Los partidos en liza prometen en sus mítines, cada uno de ellos, erradicar la violencia homicida contra las mujeres, pero ¿por qué no la han erradicado ya aquellos que llevan décadas con responsabilidades de gobierno? Las setenta víctimas mortales que esaviolencia machista cosecha cada año no serían tales, o cuando menos gran parte de ellas, y a día de hoy seguirían criando a sus hijos, trabajando, soñando, acertando o equivocándose, construyendo o reconstruyendo, en fin, sus vidas.

Acabar con esas matanzas de mujeres (¡hasta cuatro asesinadas en un sólo día!) no es, ciertamente, cosa fácil: ni la inexistente educación en el respeto vela por ellas, ni el Gobierno puede colocar un centinela ni dios un ángel guardián en cada relación de riesgo, que potencialmente pueden serlo todas.
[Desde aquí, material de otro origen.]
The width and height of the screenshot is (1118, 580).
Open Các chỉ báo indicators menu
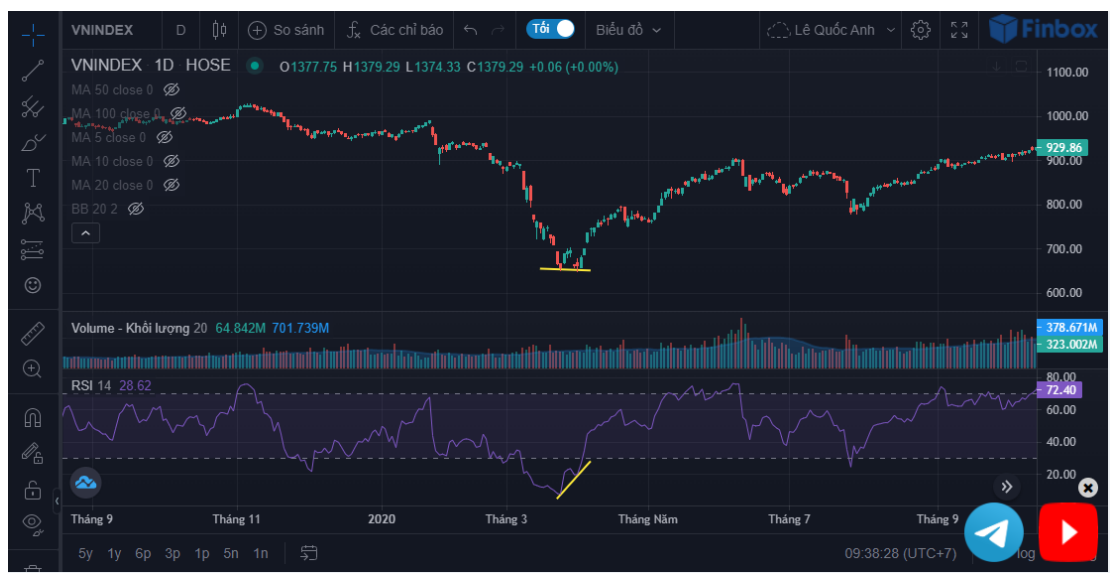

Pero, ¿no ha conseguido el Estado erradicar el magnicidio, esa práctica tan corriente en el pasado y aún hoy en muchas latitudes? Más de un loco o de un fatalmente ofuscado querría liquidar al Jefe del Estado, o al del Gobierno, o al de la oposición, o a un alto magistrado, o a un obispo, pero algo, probablemente el eficaz aparato de custodia y seguridad establecido en torno a esos grandes personaje, se lo impide. ¿No es la mujer también, acaso, un gran personaje? ¿No es,por ventura, tan digna de protección, y aún más por su condición de artífice de la vida, como un rey, un presidente, un juez o un obispo? ¿Vale menos su vida? ¿Importa menos?

Cuando alguien asesina a una mujer comete, y esto conviene que lo sepan los juristas y los políticos, un magnicidio, pero un magnicidio que, al contrario de algunos de los perpetrados contra mandatarios, es siempre nefasto.

Pertenecemos a una sociedad que permite el magnicidio consuetudinario, y que ante él se limita a dictar leyes que no han de cumplirse y a organizar un poco de ruido mediático, cuando no a empujar a las propias víctimas a los pies de los caballos. Si no se permite que se mate al rey, al juez o al obispo, ¿por que se deja matar a las mujeres?